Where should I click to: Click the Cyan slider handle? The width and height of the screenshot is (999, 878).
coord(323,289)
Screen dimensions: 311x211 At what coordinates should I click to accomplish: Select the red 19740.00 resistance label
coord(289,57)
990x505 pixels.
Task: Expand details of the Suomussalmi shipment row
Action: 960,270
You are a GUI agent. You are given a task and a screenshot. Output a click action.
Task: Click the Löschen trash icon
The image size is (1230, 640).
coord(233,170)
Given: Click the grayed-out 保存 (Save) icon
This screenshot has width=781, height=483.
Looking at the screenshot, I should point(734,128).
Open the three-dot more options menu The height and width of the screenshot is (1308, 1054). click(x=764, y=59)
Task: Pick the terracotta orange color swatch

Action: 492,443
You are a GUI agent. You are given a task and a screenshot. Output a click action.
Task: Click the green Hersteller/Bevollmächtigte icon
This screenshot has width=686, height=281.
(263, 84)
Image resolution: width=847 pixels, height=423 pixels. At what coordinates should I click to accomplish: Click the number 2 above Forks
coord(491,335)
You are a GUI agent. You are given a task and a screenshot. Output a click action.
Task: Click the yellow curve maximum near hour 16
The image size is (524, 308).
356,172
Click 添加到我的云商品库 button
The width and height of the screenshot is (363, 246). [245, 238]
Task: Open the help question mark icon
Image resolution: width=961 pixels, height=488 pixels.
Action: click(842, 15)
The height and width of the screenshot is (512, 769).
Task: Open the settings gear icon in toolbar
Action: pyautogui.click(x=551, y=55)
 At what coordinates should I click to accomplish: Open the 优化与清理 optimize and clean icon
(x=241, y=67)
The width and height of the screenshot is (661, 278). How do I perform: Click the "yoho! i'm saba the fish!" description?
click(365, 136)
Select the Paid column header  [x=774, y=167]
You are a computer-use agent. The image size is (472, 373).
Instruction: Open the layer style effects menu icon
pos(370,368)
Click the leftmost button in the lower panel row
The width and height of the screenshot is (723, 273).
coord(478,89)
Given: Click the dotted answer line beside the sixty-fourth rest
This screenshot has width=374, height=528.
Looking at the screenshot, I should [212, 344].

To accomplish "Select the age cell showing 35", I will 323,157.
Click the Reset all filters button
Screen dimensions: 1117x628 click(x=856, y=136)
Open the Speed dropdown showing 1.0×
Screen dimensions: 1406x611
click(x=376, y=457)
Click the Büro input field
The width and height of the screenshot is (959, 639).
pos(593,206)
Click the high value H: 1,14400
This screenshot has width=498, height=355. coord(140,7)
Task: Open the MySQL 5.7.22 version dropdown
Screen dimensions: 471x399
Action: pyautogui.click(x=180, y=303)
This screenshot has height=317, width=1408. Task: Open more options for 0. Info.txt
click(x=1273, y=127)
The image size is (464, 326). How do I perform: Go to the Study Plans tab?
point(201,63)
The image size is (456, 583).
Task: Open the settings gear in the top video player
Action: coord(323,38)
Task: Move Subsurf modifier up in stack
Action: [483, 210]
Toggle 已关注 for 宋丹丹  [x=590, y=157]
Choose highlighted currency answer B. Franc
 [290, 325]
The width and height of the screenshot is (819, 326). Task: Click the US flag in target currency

• Work item
Output the whole of the material above, exactly.

• Response box
Where should I click to: Click the Cyan slider handle? The width and height of the screenshot is (999, 878).
coord(323,289)
Screen dimensions: 311x211 At what coordinates should I click to accomplish: Select the red 19740.00 resistance label
coord(289,57)
990x505 pixels.
Task: Expand details of the Suomussalmi shipment row
Action: 960,270
You are a GUI agent. You are given a task and a screenshot. Output a click action.
Task: Click the Löschen trash icon
The image size is (1230, 640).
coord(233,170)
Given: Click the grayed-out 保存 (Save) icon
This screenshot has width=781, height=483.
Looking at the screenshot, I should point(734,128).
Open the three-dot more options menu The height and width of the screenshot is (1308, 1054). click(x=764, y=59)
Task: Pick the terracotta orange color swatch

Action: 492,443
You are a GUI agent. You are given a task and a screenshot. Output a click action.
Task: Click the green Hersteller/Bevollmächtigte icon
This screenshot has width=686, height=281.
(263, 84)
Image resolution: width=847 pixels, height=423 pixels. At what coordinates should I click to accomplish: Click the number 2 above Forks
coord(491,335)
You are a GUI agent. You are given a task and a screenshot. Output a click action.
Task: Click the yellow curve maximum near hour 16
The image size is (524, 308).
356,172
Click 添加到我的云商品库 button
The width and height of the screenshot is (363, 246). [245, 238]
Task: Open the help question mark icon
Image resolution: width=961 pixels, height=488 pixels.
Action: click(842, 15)
The height and width of the screenshot is (512, 769).
Task: Open the settings gear icon in toolbar
Action: pyautogui.click(x=551, y=55)
 At what coordinates should I click to accomplish: Open the 优化与清理 optimize and clean icon
(x=241, y=67)
The width and height of the screenshot is (661, 278). How do I perform: Click the "yoho! i'm saba the fish!" description?
click(365, 136)
Select the Paid column header  [x=774, y=167]
You are a computer-use agent. The image size is (472, 373).
Instruction: Open the layer style effects menu icon
pos(370,368)
Click the leftmost button in the lower panel row
The width and height of the screenshot is (723, 273).
coord(478,89)
Given: Click the dotted answer line beside the sixty-fourth rest
This screenshot has width=374, height=528.
Looking at the screenshot, I should [212, 344].

To accomplish "Select the age cell showing 35", I will 323,157.
Click the Reset all filters button
Screen dimensions: 1117x628 click(x=856, y=136)
Open the Speed dropdown showing 1.0×
Screen dimensions: 1406x611
click(x=376, y=457)
Click the Büro input field
The width and height of the screenshot is (959, 639).
pos(593,206)
Click the high value H: 1,14400
This screenshot has width=498, height=355. coord(140,7)
Task: Open the MySQL 5.7.22 version dropdown
Screen dimensions: 471x399
Action: pyautogui.click(x=180, y=303)
This screenshot has height=317, width=1408. Task: Open more options for 0. Info.txt
click(x=1273, y=127)
The image size is (464, 326). How do I perform: Go to the Study Plans tab?
point(201,63)
The image size is (456, 583).
Task: Open the settings gear in the top video player
Action: coord(323,38)
Task: Move Subsurf modifier up in stack
Action: [483, 210]
Toggle 已关注 for 宋丹丹  [x=590, y=157]
Choose highlighted currency answer B. Franc
 [290, 325]
The width and height of the screenshot is (819, 326). Task: Click the US flag in target currency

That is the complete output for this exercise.